Crude stays above $81


Prices increase by more than 15% in the third quarter

Crude-oil future prices for sweet light crude for November delivery which had ended at $81.62/bbl last week (21 Sept) finished 4 cents (0.04%) higher this week (28 Sept) at $81.66/bbl. Prices continued to stay above the $80/bbl mark throughout the whole week. It touched a high of $83/barel on Thursday, 27 September.

During the week, prices started on a weaker note around $80/barrel after the storm at Gulf of Mexico weakened and the place resumed back production.

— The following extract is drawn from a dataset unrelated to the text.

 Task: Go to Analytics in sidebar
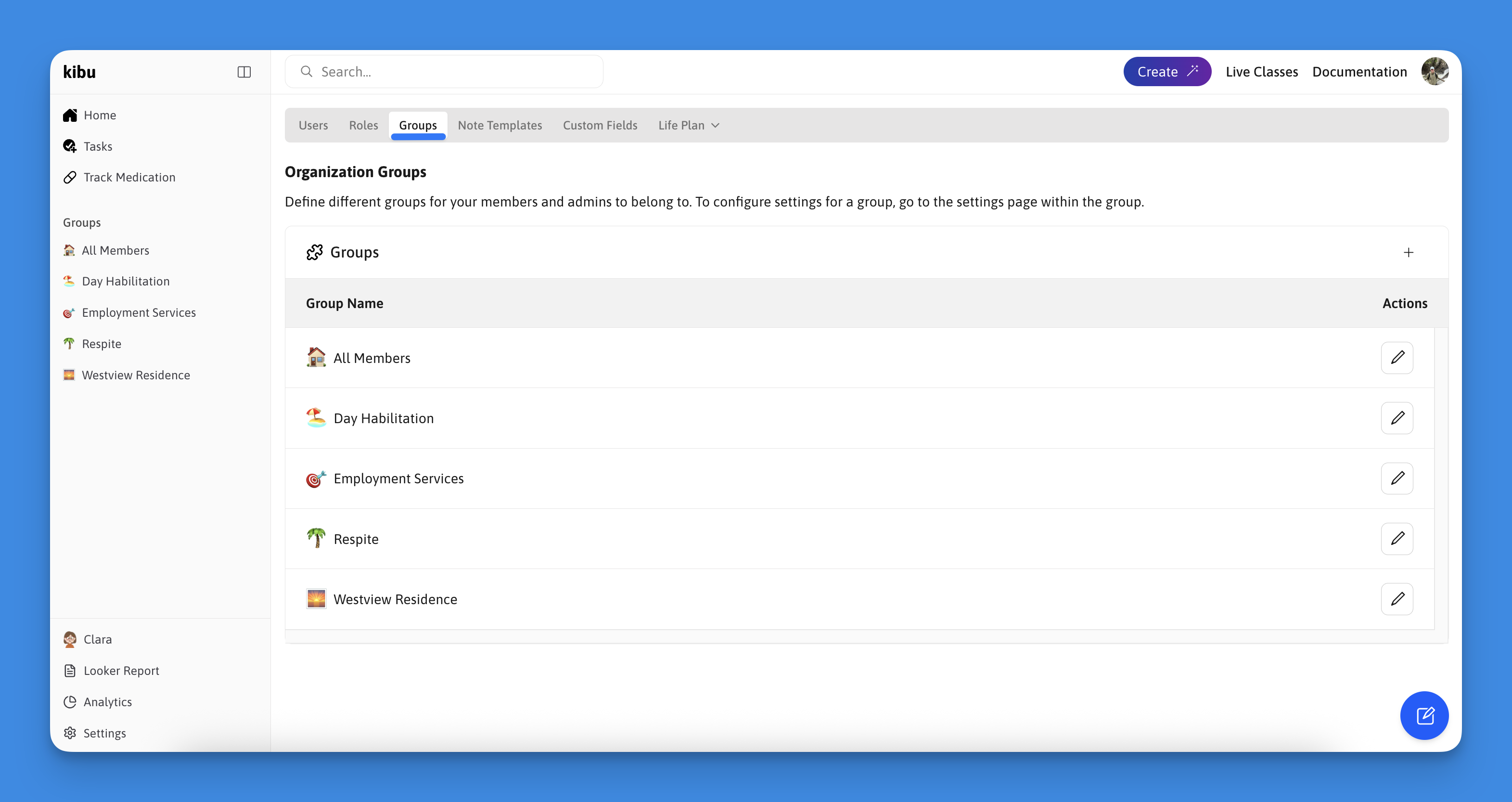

But then during the middle of the week, crude oil prices soared and were back at touching almost $83/bbl. Weak dollar, supply conditions and once again concerns regarding Iran’s nuclear policy took crude prices high.

But ultimately prices eased on Friday, 28 September, after refining margins shrank to their smallest in almost 11 months and heating oil and gasoline also tumbled.

As per this week’s inventory report by the Energy Dept, crude supplies rose 1.8 million barrels to 320.6 million for the week ended 21September (against an expected decline of 2.15 million barrels). Crude inventories are 3.5% lower than year-ago levels. U.S. stockpiles had fallen by a total of 18.3 million barrels in the previous four weeks. This was first gain in last five weeks.

Motor gasoline supplies climbed 600,000 barrels to stand at 191.4 million barrels. Distillate stocks were up 1.6 million barrels at 137.1 million barrels. Refinery utilization fell to 86.9% of capacity from 89.6% a week earlier.

The dollar has touched a record low against the euro for seven straight trading days. A lower dollar makes oil cheaper in the countries using other currencies.

Oil prices have risen 15% this quarter, the biggest quarterly percentage gain since the first quarter of 2005.

OPEC has planned to boost daily oil production by 500,000 barrels. OPEC's production target is 27.2 million barrels a day, beginning 1 Nov. OPEC, has decided to raise their daily output by 500,000 barrels per day, starting 1 November.